Li's comments come less than two months ahead of the global climate conference in Copenhagen, Denmark, that seeks an international agreement on a treaty to cut greenhouse gas emissions worldwide. It would replace the U.N.'s Kyoto Protocol, which expires in 2012.
Negotiations have been deadlocked for months amid rising doubts about whether a new pact can be reached in time.
China and the U.S. together account for 40 percent of greenhouse gases, and no treaty would succeed without the participation of both nations.
"The Chinese side is ready to strengthen consultation and communication with all the parties, including the American side, so as to continue to work positively and constructively for success in Copenhagen," Li told participants at a U.S.-China clean energy forum in Beijing.
Success in Copenhagen "serves the common interests of all parties, including China and the U.S.," Li said. "Although there are many outstanding issues in the negotiations, as long all sides can work together, we can find an equitable, reasonable and sustainable solution."
So far, wealthy nations have agreed to some emissions cuts, but they balk at making the 25 to 40 percent cuts that scientists and activists say are needed to keep global warming in check.

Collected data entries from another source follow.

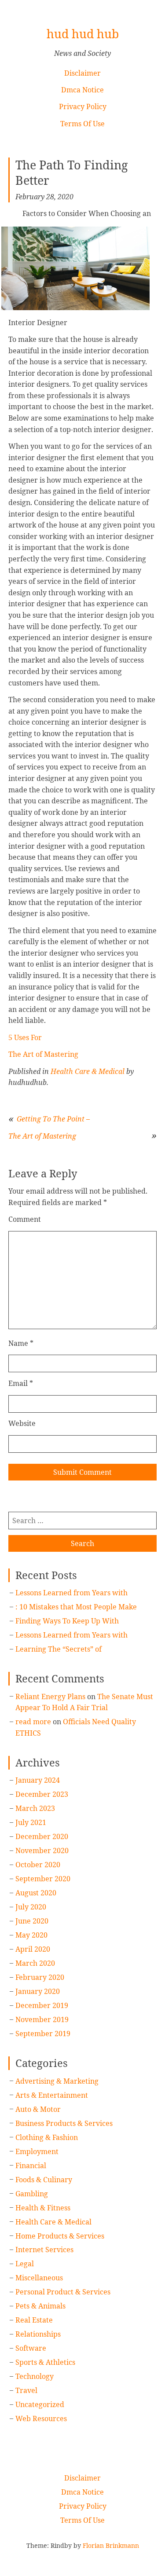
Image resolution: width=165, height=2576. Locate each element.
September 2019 (42, 2033)
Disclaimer (82, 73)
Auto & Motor (38, 2109)
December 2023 (41, 1794)
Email (20, 1383)
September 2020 (42, 1878)
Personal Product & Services (62, 2292)
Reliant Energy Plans (50, 1696)
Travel (26, 2390)
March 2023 (35, 1808)
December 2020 (41, 1836)
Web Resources (41, 2418)
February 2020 (39, 1977)
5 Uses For (25, 1037)
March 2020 (35, 1963)
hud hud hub (83, 34)
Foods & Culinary (43, 2179)
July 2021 (30, 1822)
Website (22, 1423)
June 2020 (31, 1921)
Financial (30, 2165)
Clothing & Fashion (46, 2137)
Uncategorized (39, 2404)
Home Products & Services (59, 2236)
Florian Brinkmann (111, 2545)
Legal (24, 2263)
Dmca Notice (82, 90)
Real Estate (34, 2320)
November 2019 (42, 2019)
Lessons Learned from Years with (71, 1593)
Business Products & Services (64, 2123)
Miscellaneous (39, 2278)
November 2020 (42, 1850)
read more (33, 1721)
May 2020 (31, 1935)
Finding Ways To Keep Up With (67, 1621)
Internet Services (44, 2249)
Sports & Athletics (45, 2362)
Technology (34, 2376)
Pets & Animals (40, 2306)
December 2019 (41, 2005)
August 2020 (35, 1893)
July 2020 (30, 1907)
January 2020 (37, 1991)
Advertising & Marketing (57, 2081)
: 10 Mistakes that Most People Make (76, 1607)
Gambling (31, 2194)
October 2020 (37, 1864)
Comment (24, 1219)
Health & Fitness (42, 2208)
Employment (37, 2151)
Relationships (38, 2334)
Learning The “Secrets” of (58, 1649)
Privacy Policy (82, 106)
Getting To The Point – (53, 1119)
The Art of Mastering (43, 1054)
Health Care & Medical (88, 1071)
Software (30, 2348)
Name (20, 1343)
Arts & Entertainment (51, 2095)
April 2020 (32, 1949)
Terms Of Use (82, 123)
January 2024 (37, 1780)
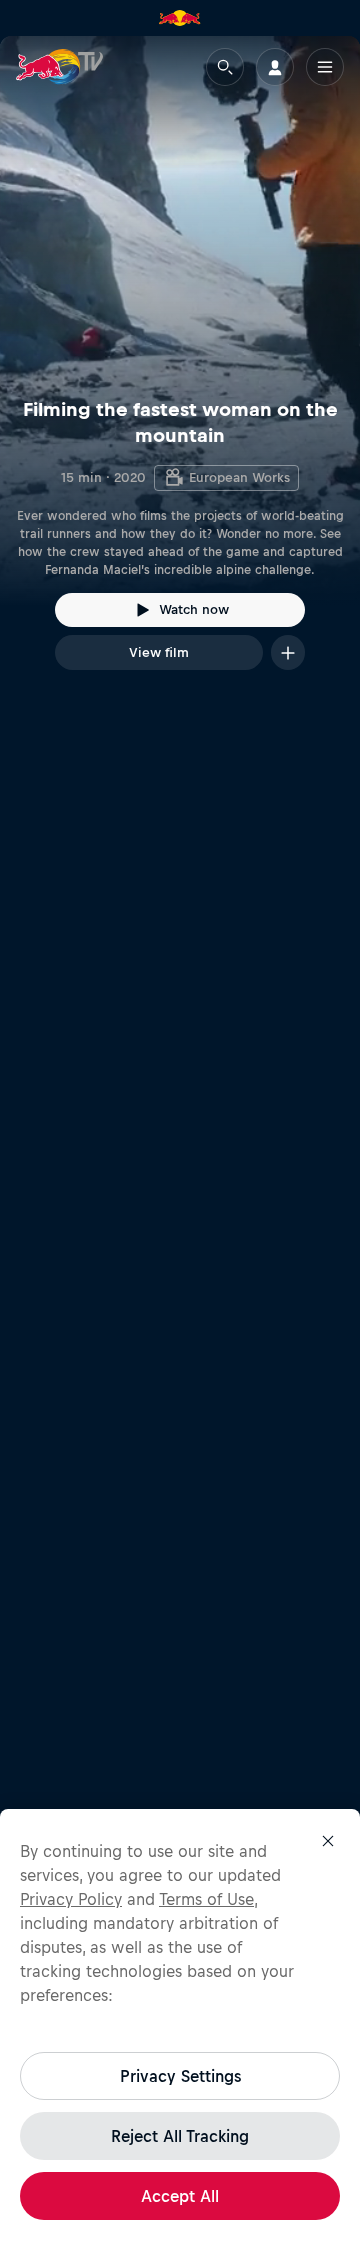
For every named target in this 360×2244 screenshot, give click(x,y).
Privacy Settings (180, 2076)
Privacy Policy (71, 1899)
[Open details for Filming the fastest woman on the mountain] (180, 371)
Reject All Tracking (180, 2136)
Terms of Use (206, 1899)
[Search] (225, 67)
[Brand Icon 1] (180, 18)
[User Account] (275, 67)
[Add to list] (288, 652)
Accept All (180, 2196)
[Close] (328, 1841)
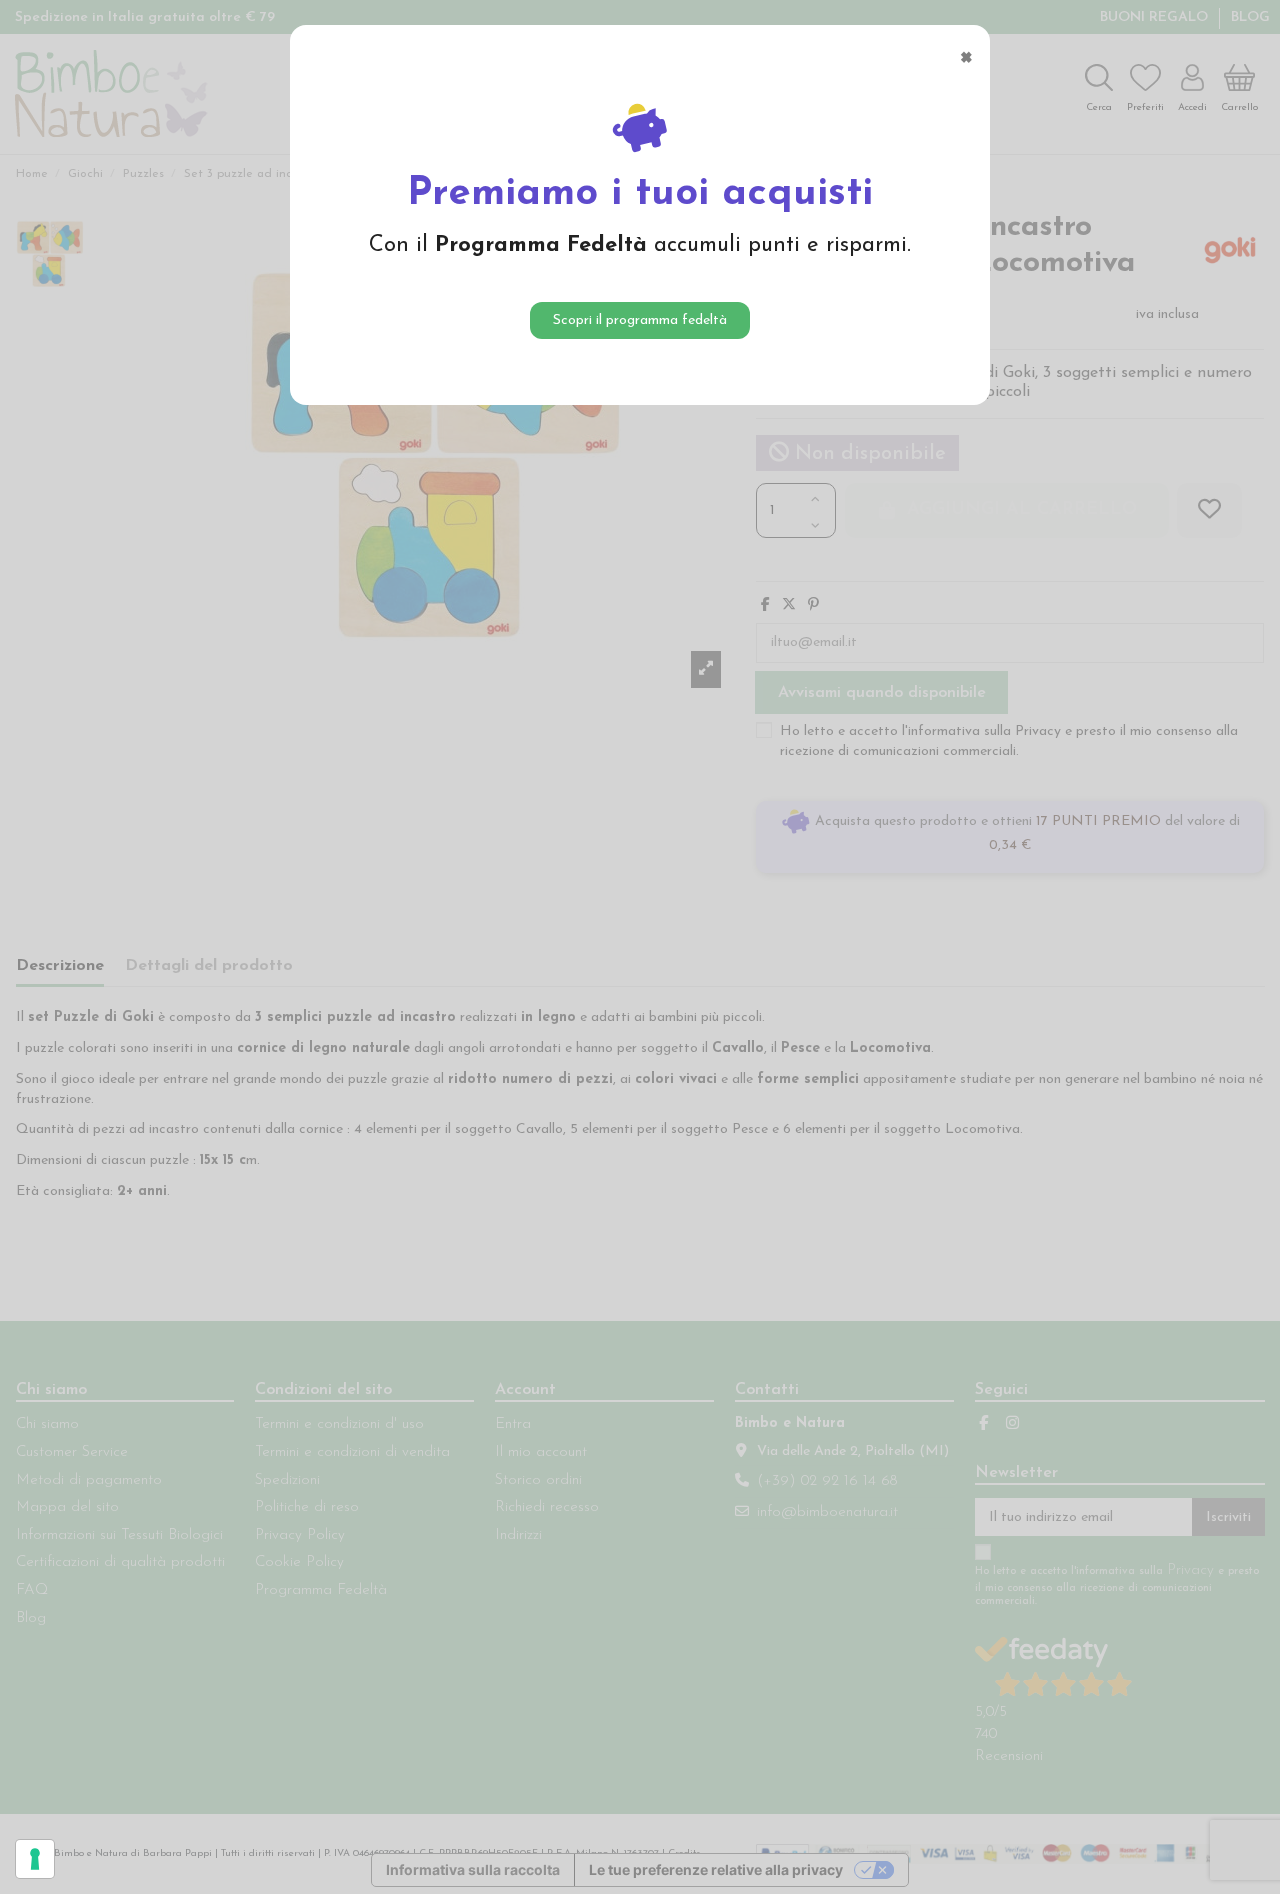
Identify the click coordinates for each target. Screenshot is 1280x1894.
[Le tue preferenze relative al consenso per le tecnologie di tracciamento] (35, 1859)
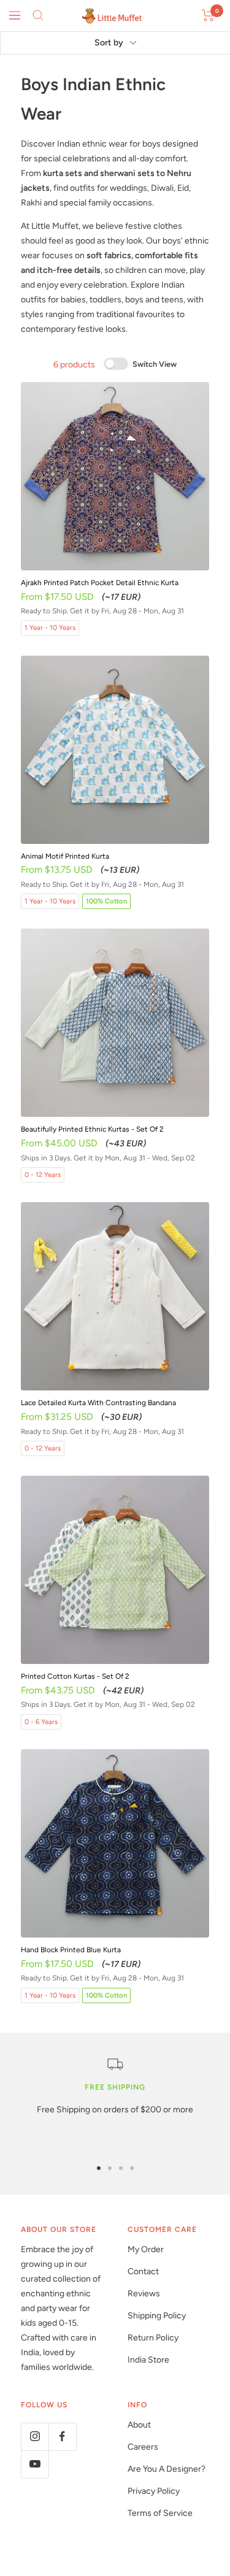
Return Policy (153, 2338)
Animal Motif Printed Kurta (65, 856)
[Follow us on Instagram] (34, 2436)
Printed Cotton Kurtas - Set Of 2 (75, 1676)
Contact (143, 2271)
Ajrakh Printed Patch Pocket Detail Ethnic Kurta (99, 582)
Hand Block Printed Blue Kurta (71, 1949)
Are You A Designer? (166, 2469)
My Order (146, 2249)
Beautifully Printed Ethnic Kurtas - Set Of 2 (92, 1129)
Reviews (144, 2293)
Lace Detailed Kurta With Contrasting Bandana (98, 1402)
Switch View (154, 364)
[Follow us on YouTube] (34, 2464)
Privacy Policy (154, 2491)
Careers (143, 2447)
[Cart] (208, 15)
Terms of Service (160, 2513)
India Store (148, 2360)
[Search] (38, 15)
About (139, 2425)
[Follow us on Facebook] (62, 2436)
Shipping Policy (157, 2315)
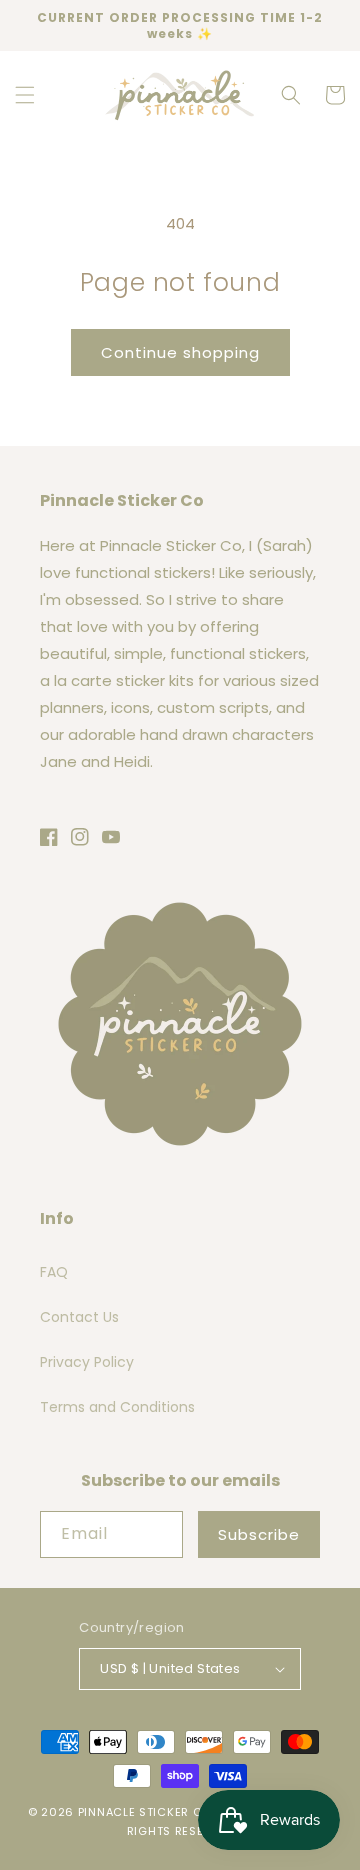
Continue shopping (180, 352)
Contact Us (79, 1317)
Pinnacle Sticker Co (145, 1812)
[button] (25, 95)
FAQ (54, 1272)
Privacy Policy (87, 1362)
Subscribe (259, 1534)
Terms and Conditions (117, 1407)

Developing countries like China and India have refused to agree to binding targets before seeing more ambitious cuts by the industrialized nations. They also insist that developed nations should provide technology transfers and substantial financial assistance.
U.S. Secretary of State Hillary Rodham Clinton, who spoke to the forum through a video link, called it a "critical moment" for China-U.S. cooperation.
"As always, we are more likely to succeed when we work together," she said. "If we do, our partnership can provide an example to the world of how nations can collaborate to protect our share of the environment while increasing prosperity and opportunity for our own citizens."
On Wednesday, China's President Hu Jintao spoke by phone with U.S. leader Barack Obama, saying Beijing was hopeful that Copenhagen talks would be successful.
"Even though there are still many problems that need to be solved in the current negotiations, as long as all parties join hands and strive hard, there is still hope that the Copenhagen meeting will achieve positive results," Hu was quoted as saying in a statement issued by the Foreign Ministry.